A novel well-testing model to analyze production distribution of multi-stage fractured horizontal well

Abstract

The sharp decline in oil or gas production has been observed in many multi-fractured horizontal wells (MFHW) within only one or two years’ development. How to determine production rate distribution of MFHW becomes significant for enhancing hydrocarbon productivity. However, the effect of non-uniform production distribution of horizontal sections and fractures on pressure-transient response are hardly considered for the available well-testing models of MFHW, leading to erroneous interpretation results.The aim of this work is to present a novel approach to investigate the non-uniform production distribution along horizontal wellbore in a relatively economical way. An analytical model was developed to better characterize flow in fractures and horizontal wellbore.
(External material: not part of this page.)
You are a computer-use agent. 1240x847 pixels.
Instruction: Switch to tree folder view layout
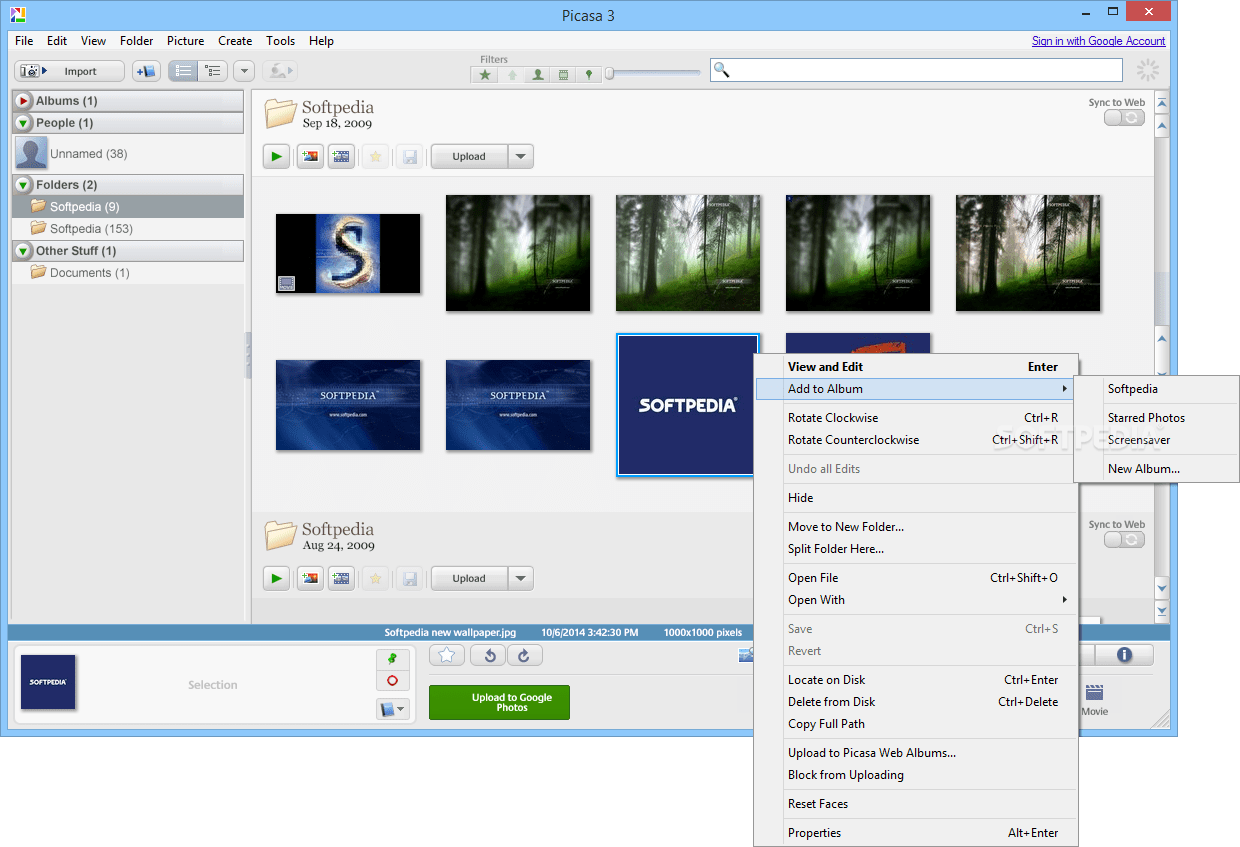click(213, 70)
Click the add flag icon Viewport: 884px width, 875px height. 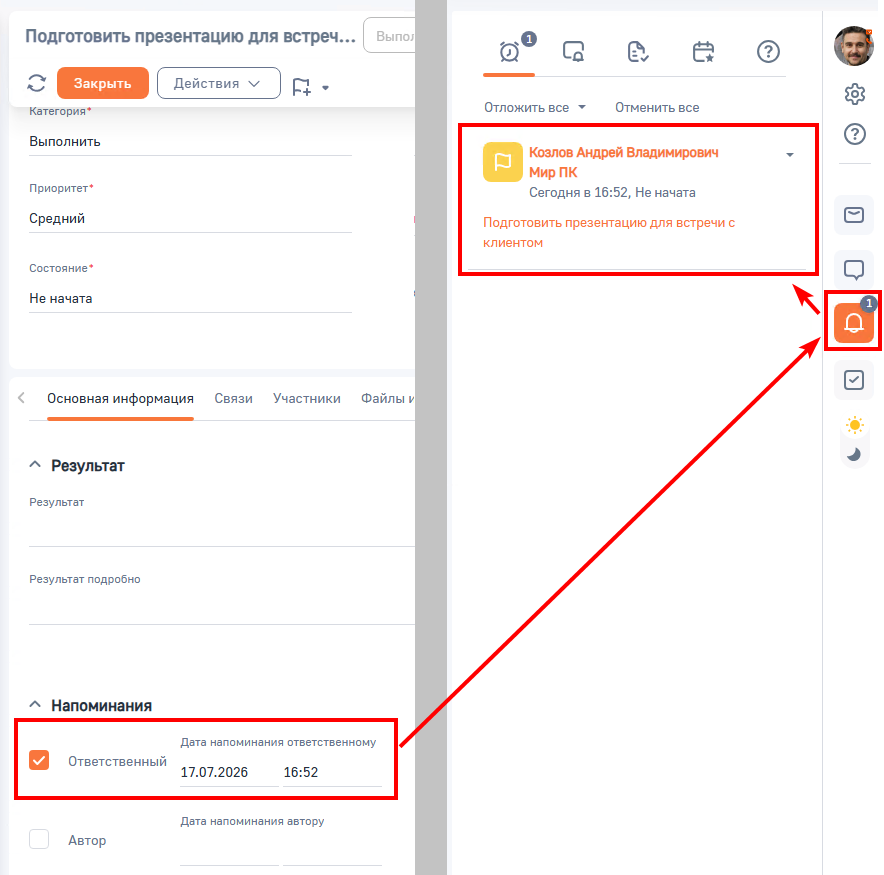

To better calculate the pressure drops in hydraulic fractures, we modeled the fluid flow in fractures with finite conductivity by considering variable-mass-linear flow for fluid far from wellbore and radial flow for fluid near wellbore. Meanwhile, horizontal wellbore was divided into multiple horizontal sections, and each segment is considered as a cylindrical source. As a result, an analytical pressure solution was developed. The analytical solution was further compared with numerical model in Saphir to verify the accuracy. A new horizontal line before pseudo-radial flow was observed (the second radial flow)) on pressure-derivative curves. It would lead to incorrect interpretation results of parameters if the new regime is regarded as the pseudo-radial flow.